REQUIRED WORK. Arrange the records between the line holding "Screen dimensions: 1288x930" and the line holding "point(46,169)", inclusive, as a numbered list, omitting blank lines.

--- Begin INPUT ROWS ---

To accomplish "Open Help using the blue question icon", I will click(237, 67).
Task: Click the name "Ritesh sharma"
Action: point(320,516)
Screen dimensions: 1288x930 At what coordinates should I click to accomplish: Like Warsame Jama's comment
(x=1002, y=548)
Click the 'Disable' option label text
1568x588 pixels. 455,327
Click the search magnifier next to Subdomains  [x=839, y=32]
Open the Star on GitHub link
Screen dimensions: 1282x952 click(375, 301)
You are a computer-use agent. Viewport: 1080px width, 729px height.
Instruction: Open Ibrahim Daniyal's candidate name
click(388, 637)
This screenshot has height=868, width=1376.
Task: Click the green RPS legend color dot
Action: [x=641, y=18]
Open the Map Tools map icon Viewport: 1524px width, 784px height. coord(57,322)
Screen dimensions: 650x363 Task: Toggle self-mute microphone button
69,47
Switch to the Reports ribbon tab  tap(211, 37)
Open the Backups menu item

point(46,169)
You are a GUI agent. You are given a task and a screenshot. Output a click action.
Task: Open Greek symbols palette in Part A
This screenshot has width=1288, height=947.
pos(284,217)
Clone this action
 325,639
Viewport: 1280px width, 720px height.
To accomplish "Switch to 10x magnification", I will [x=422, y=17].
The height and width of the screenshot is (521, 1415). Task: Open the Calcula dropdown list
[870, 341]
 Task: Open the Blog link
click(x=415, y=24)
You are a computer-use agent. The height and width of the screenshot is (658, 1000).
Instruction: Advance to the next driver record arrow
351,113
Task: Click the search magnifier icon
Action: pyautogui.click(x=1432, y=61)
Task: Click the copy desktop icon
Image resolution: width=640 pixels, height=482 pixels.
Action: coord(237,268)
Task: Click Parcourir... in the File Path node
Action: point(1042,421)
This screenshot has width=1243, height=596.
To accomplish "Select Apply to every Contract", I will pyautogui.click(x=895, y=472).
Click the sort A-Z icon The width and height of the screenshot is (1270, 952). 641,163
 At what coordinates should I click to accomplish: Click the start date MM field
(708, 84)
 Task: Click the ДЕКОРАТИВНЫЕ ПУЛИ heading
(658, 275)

--- End INPUT ROWS ---

SOLUTION.
1. Screen dimensions: 1288x930 At what coordinates should I click to accomplish: Like Warsame Jama's comment
2. (x=1002, y=548)
3. Click the 'Disable' option label text
4. 1568x588 pixels. 455,327
5. Click the search magnifier next to Subdomains  [x=839, y=32]
6. Open the Star on GitHub link
7. Screen dimensions: 1282x952 click(375, 301)
8. You are a computer-use agent. Viewport: 1080px width, 729px height.
9. Instruction: Open Ibrahim Daniyal's candidate name
10. click(388, 637)
11. This screenshot has height=868, width=1376.
12. Task: Click the green RPS legend color dot
13. Action: [x=641, y=18]
14. Open the Map Tools map icon Viewport: 1524px width, 784px height. coord(57,322)
15. Screen dimensions: 650x363 Task: Toggle self-mute microphone button
16. 69,47
17. Switch to the Reports ribbon tab  tap(211, 37)
18. Open the Backups menu item
19. point(46,169)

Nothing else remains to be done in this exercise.